◆ SELECTED TEXT
========================================================================
AFFIRMS A1 RATINGS ON $16.2 MILLION OF LONG-TERM G.O. DEBT OUTSTANDING OF THE TOWNSHIP

Water/Sewer
NJ

Moody's Rating

ISSUE

RATING

Project Note (Series 2011 B)

MIG 1

  Sale Amount

$12,250,000

  Expected Sale Date

09/23/11

  Rating Description

Bond Anticipation Note

 

Opinion

NEW YORK, Sep 12, 2011 -- Moody's Investors Service has assigned a MIG 1 rating to the Lower Township Municipal Utilities Authority's (NJ) $12.3 million Project Note (Series 2011B). Proceeds will renew the Authority's outstanding $6 million Project Note (Series 2010B) and finance major water system expansion project within the township.

RATINGS RATIONALE

The note is ultimately secured by the Township of Lower's general obligation unlimited tax pledge via a service contract. The MIG 1 rating reflects the township's long-term credit quality and Authority's favorable history of market access, indicating its ability to refinance the note upon its September 2012 maturity.

Concurrently, Moody's has affirmed the A1 long-term rating on $16.2 million of outstanding rated general obligation debt of the township and the authority. The long-term rating reflects the township's stable financial position characterized by a pattern of replenishing fund balance appropriations while maintaining strong cash reserves, a large tax base marked by below-average socioeconomic indicators and low debt burden.

STRENGTHS

-Sizable tax base

-Conservative financial management practices

-Low debt burden

CHALLENGES

-Declining property tax values

-Revenue raising limitations from state-wide 2% levy cap

DETAILED CREDIT DISCUSSION

AUTHORITY DEBT ULTIMATELY BACKED BY TOWNSHIP

The Lower Township Municipal Utilities Authority provides water and sewer services to the Township of Lower. A service contract between the township and the authority obligates the township to cure any payment deficiencies incurred by the authority, thereby providing the basis for Moody's utilizing the township's general obligation bond rating as an input in rating the current note issue. Per the service contract, if authority revenues are insufficient to meet covenants in any fiscal year ending December 31, the township is obligated to make up said deficiency by the following January 16.
========================================================================
◆ DATASET CONTENT
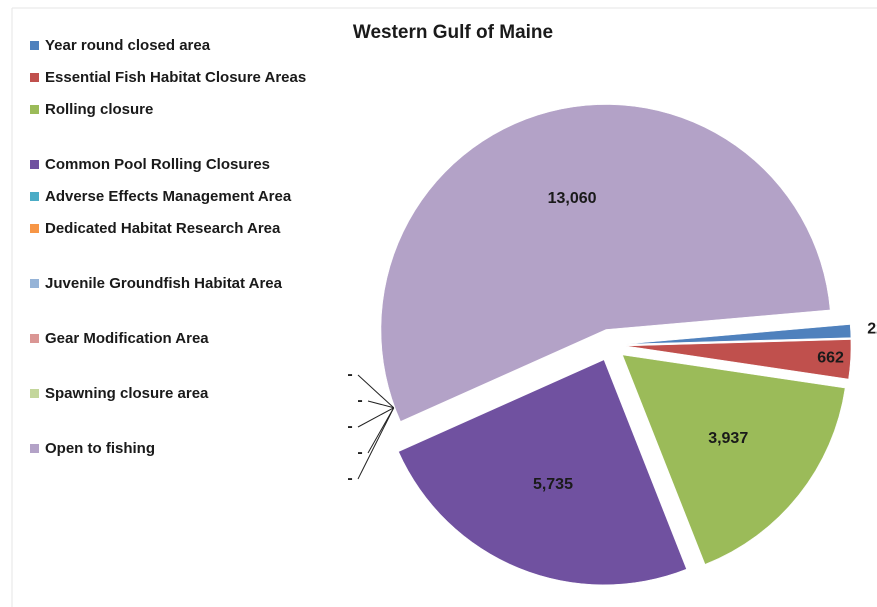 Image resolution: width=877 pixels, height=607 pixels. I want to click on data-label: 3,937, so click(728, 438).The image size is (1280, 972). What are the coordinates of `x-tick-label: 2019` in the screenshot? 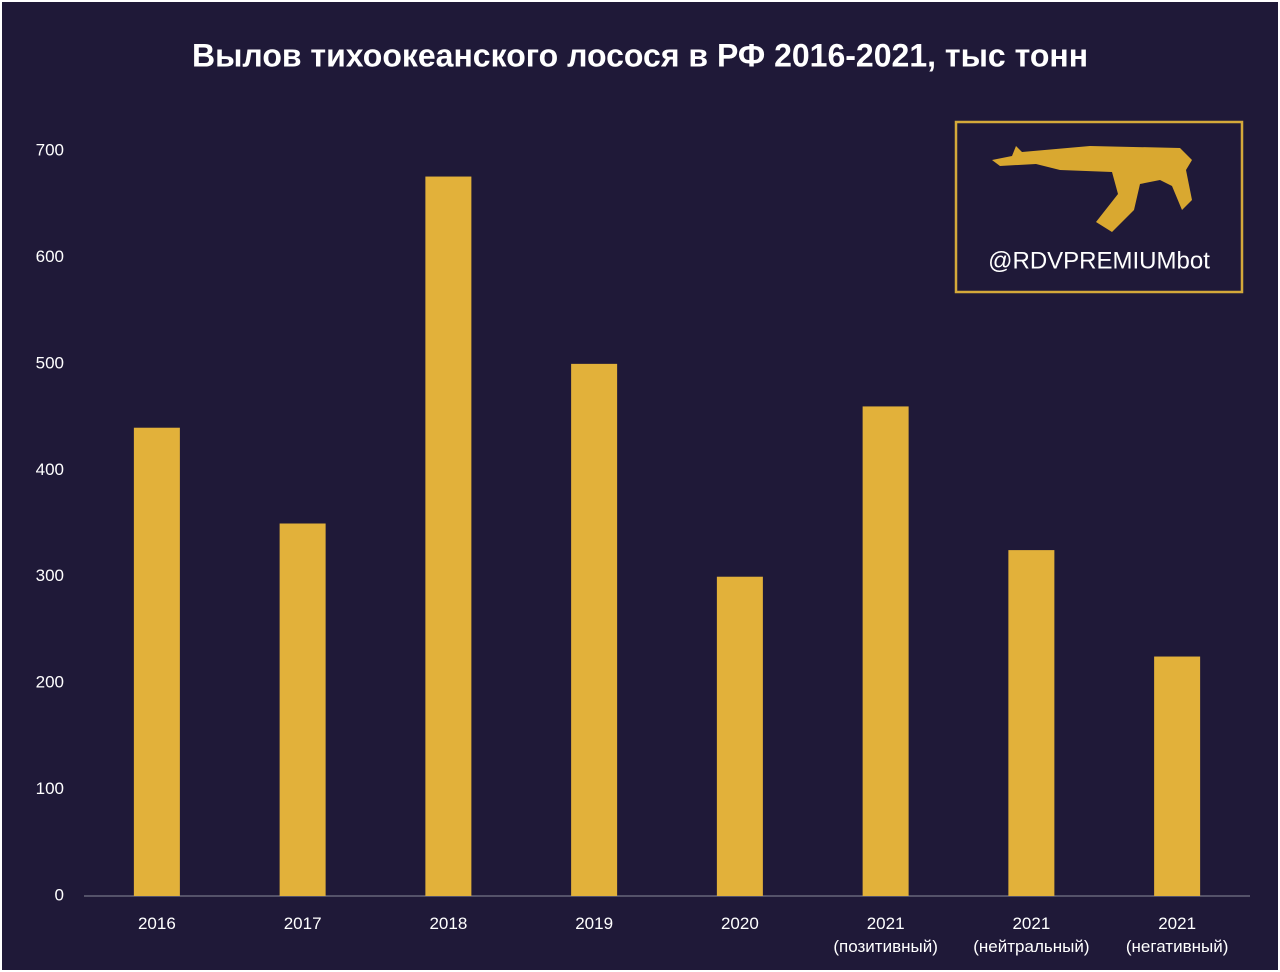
========================================================================
◆ EXERCISE INSTRUCTIONS
**1)** Please quote the Lower Township rating report from "-Revenue raising limitations" up to and including "following January 16.".
**2)** Continue the Lower Township rating report, not the listing, starting right after its final sentence.

◆ ANSWER SECTION
**1)**
-Revenue raising limitations from state-wide 2% levy cap

DETAILED CREDIT DISCUSSION

AUTHORITY DEBT ULTIMATELY BACKED BY TOWNSHIP

The Lower Township Municipal Utilities Authority provides water and sewer services to the Township of Lower. A service contract between the township and the authority obligates the township to cure any payment deficiencies incurred by the authority, thereby providing the basis for Moody's utilizing the township's general obligation bond rating as an input in rating the current note issue. Per the service contract, if authority revenues are insufficient to meet covenants in any fiscal year ending December 31, the township is obligated to make up said deficiency by the following January 16.

**2)**
The service contract also provides for annual charges to be made to the township in the event of a projected revenue deficiency on the part of the authority. Should the authority anticipate a funding shortfall, it notifies the township for assistance by the fifteenth day of the month, with quarterly payments due to the authority on the first days of February, May, August and November. Per this schedule the authority would receive half of any annual charges by May 1 and three quarters of all charges ahead of the Note's September 23 maturity date. As clarified under the additional documentation for this issue, the township is obligated to levy ad valorem taxes, without limitation as to rate or amount, upon all taxable real property in the township to pay annual charges of the authority if other sources of funds are not available.

MIG 1 RATING REFLECTS DEMONSTRATED HISTORY OF MARKET ACCESS

Moody's assignment of its MIG 1 rating to the note reflects a strong likelihood of market access at the note's maturity given the township's stable long-term credit profile and the authority's multi-year history of market access. The authority has demonstrated a consistent ability to access the capital markets in recent years, having successfully concluded several prior project note sales in 2007 through 2010 through private placements with a large regional bank. The authority last engaged in a public bidding process for a project note in 2006, which was also successful. Moody's believes the underlying credit strength of the township and the authority will allow for adequate market access to refund this note issue, if necessary, upon its September 2012 maturity.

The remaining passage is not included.